Lesson 2: User interface for tools from Model Builder

(c) Vojtěch Barták, FŽP CULS Prague, 2020/2021

In this lesson, we will build on lesson 1 and create a user interface to the model. The model becomes a tool similar to the built-in ArcGIS tools. When running the tool repeatedly, the input and output layers can be changed, as well as the values ​​of other parameters we have defined. In addition, the tool with a defined interface can be used in other models as well as in Python scripts.

Starting model

The starting model for this lesson will be the model created in Lesson 1 under Solution B. This model calculates the relative representation of forests in a 300 m wide strip around railways.

So far, we have been used to working with the model in edit mode (right-click on the model in the Catalog and select Edit) and running it using Model -> Run Entire Model. However, the model has a pre-built user interface, similar to the built-in tools in ArcToolbox. We open the window of our model-tool by double-clicking on the model in the Catalog (or right-clicking on the model and selecting Open).

So far, the tool window does not offer much: as the message in the middle says, it does not have any parameters defined by which the user could control the calculation run.
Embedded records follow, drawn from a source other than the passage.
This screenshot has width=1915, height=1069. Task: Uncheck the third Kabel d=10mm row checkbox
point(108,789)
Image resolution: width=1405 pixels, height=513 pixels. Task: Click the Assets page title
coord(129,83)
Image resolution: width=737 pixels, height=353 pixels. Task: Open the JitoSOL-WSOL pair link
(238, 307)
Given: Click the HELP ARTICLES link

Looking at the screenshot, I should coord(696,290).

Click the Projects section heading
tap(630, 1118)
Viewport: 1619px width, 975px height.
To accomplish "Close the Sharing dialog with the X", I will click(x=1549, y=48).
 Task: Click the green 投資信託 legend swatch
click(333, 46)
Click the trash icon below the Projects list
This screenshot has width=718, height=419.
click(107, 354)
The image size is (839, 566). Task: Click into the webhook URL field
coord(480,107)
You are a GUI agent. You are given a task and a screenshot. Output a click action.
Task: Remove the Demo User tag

After clicking on OK, the model will start with the settings as we defined them when editing the model (do not hesitate to try it).

Now let's set the parameters for the model so that the user interface makes a little more sense.

Defining tool parameters

Defining parameter can be done when editing the model (once again: right-click on the model in the Catalog and select Edit). A parameter is anything we want the user to set before running the tool. So at least it should be input and output data.

A given model item becomes a parameter when we right-click on it and check the Model Parameter option.

The letter "P" then appears next to the item in its upper right corner to indicate that it is a model parameter.

If we set all input layers (railways, districts and raster CLC_2018.tif) and output table (output_table.dbf) as parameters in this way, save the model and then open the tool window, it will now look like this:

Before running the tool, the user now has the option to change the input layers and decide how to name and where to save the output table.

What other parameters might the user want to change? For example, he/she could determine the width of the strip around railways in which the analysis is to be performed. Now the buffer radius is fixed at 300 m, but it is quite conceivable that it will be desirable for some application to change this value.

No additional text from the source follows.